Schematic 302 depicts memory pages from different applications
(each application is represented by a color light grey, grey, and
black) distributed to Bank 1, Bank 2, and Bank 3, using standard
methods (i.e., without the BPM method). Each Bank is used by two
different applications. Schematic 304 depicts assignment of each
Bank to a single application based on the BPM method.
[0066] Reference is now made to FIG. 4, which is a flowchart of a
method that manages DRAM by mapping clusters of banks of the DRAM
to each application executing on a common VM, in accordance with
some embodiments of the present disclosure. Reference is also made
to FIG. 5, which is a block diagram of a system 500 that includes
an apparatus implemented as a computing device 502 that stores
cluster mapping code 504 that communicates with a memory controller
506 to manage DRAM 508, in accordance with some embodiments of the
present disclosure. Cluster mapping code 504 maps clusters (e.g.,
two clusters 510A-B) of banks (e.g., four banks 512A-D) to each
application (e.g., four applications 514A-D) executing on a common
VM (e.g., two VM 516A-B). Cluster mapping code 504 implements the
acts described with reference to FIG. 4 when executed by
processor(s) 518 of computing device 502.
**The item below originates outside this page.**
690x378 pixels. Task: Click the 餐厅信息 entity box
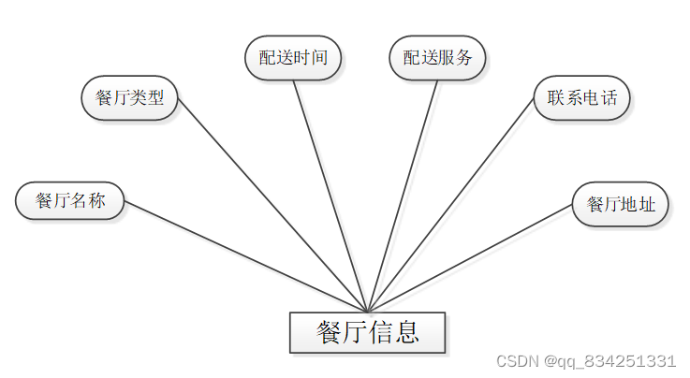pos(367,332)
[0067] Computing device 502 may be implemented as, for example, one
of more of a single computing device (e.g., client terminal), a
group of computing devices arranged in parallel, a network server,
a web server, a storage server, a local server, a remote server, a
client terminal, a mobile device, a stationary device, a kiosk, a
smartphone, a laptop, a tablet computer, a wearable computing
device, a glasses computing device, a watch computing device, and a
desktop computer.
[0068] Computing device 502 includes one or more processor(s) 518,
implemented as for example, central processing unit(s) (CPU),
graphics processing unit(s) (GPU), FPGA, digital signal
processor(s) (DSP), application specific integrated circuit(s)
(ASIC), customized circuit(s), processors for interfacing with
other units, and/or specialized hardware accelerators. Processor(s)
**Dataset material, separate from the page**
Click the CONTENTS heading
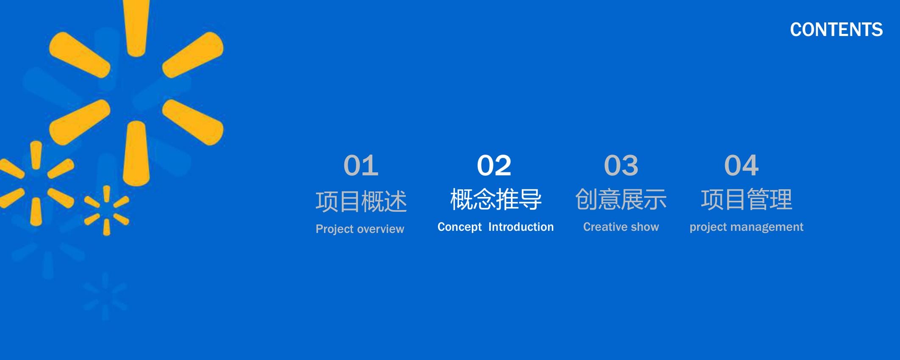(836, 30)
518 may be implemented as a single processor, a multi-core
processor, and/or a cluster of processors arranged for parallel
processing (which may include homogenous and/or heterogeneous
processor architectures). It is noted that processor(s) 518 may be
designed to implement in hardware one or more features stored as
cluster mapping code 504 (e.g., described herein as stored in a
code storage 520).
[0069] Code storage 520 stores code instructions implementable by
processor(s) 518. Code storage 520 is implemented as, for example,
a random access memory (RAM), read-only memory (ROM), and/or a
storage device, for example, non-volatile memory, magnetic media,
semiconductor memory devices, hard drive, removable storage, and
optical media (e.g., digital versatile disc (DVD), compact disc ROM
(CD-ROM)).
[0070] Code storage 520 store hypervisor code 522 that runs one or
more VM 516A-B. Each VM 516A-B may independently run one or more
applications. For example, as shown VM 516A runs applications
514A-B, and VM 516B runs applications 514C-D.
[0071] Hypervisor code 522 communicates with cluster mapping code
504, for example, cluster mapping code 502 is implemented within
hypervisor code 522 and/or is implemented as a library and/or
function that is called by hypervisor code 522.
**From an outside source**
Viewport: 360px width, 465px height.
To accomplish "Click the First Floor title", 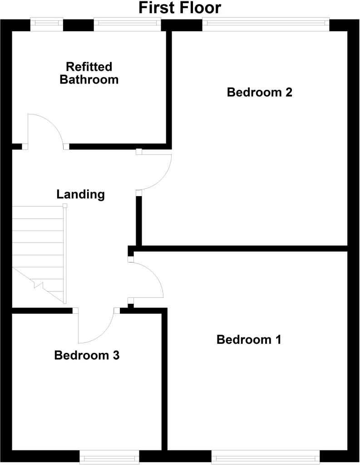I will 180,8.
[0072] Cluster mapping code 504 communicates with a memory
controller 506 that controls DRAM 508 to map clusters 510A-B of
banks 512A-D, as described herein. Memory controller 506 may be
implemented in hardware and/or software.
[0073] Computing device 502 may be in communication with a user
interface 524 that presents data and/or includes a mechanism for
entry of data, for example, one or more of a touch-screen, a
display, a keyboard, a mouse, voice activated software, and a
microphone. User interface 524 may be used to configure parameters
of the cluster mapping code 504, and/or view performance of the
cluster mapping code 504.
[0074] Referring now back to FIG. 4, the acts of the method
described with reference to FIG. 4 are executed by cluster mapping
code 504, which is accessed and/or integrated with hypervisor code
522, executed by processor(s) 518 of computing device 502. Cluster
mapping code 504 may be transparent to the applications running on
the hypervisor, such that programmers may program the applications
without consideration of cluster mapping code 504.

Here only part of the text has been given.